## TO DO
Reprint all records below exactly. No images.

___ RECORDS FOR PROCESSING

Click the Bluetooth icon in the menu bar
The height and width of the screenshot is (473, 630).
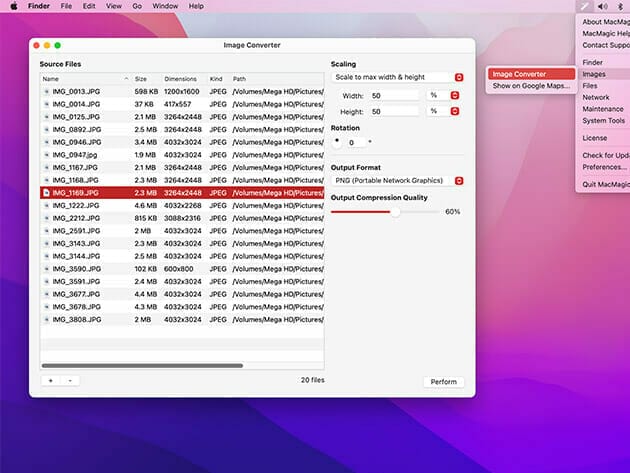coord(621,6)
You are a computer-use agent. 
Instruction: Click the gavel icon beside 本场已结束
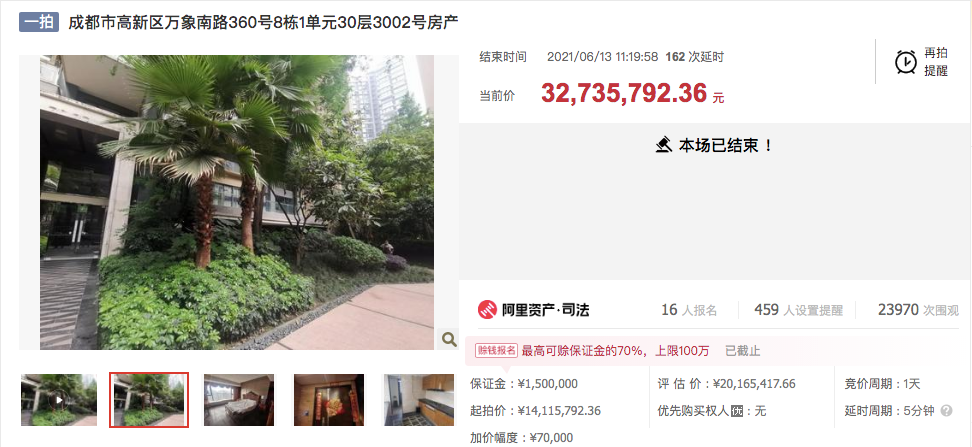point(663,146)
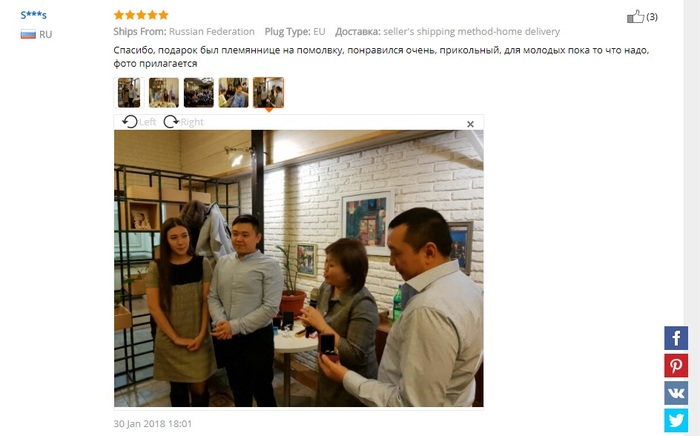Screen dimensions: 700x436
Task: Click the enlarged review photo
Action: coord(299,268)
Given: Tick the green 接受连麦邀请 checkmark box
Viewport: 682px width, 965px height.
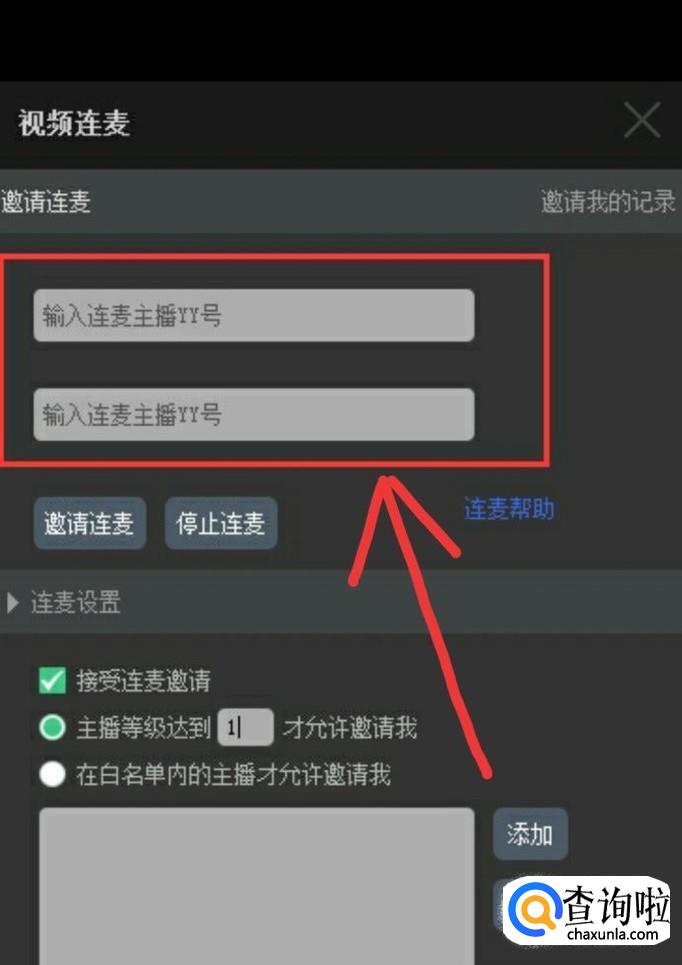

______

## OUTPUT FOR THIS TASK
Click the Bluetooth icon in the menu bar
The height and width of the screenshot is (473, 630).
coord(621,6)
You are a computer-use agent. 
Instruction: Click the gavel icon beside 本场已结束
point(663,146)
Screen dimensions: 700x436
Task: Click the enlarged review photo
Action: coord(299,268)
Given: Tick the green 接受连麦邀请 checkmark box
Viewport: 682px width, 965px height.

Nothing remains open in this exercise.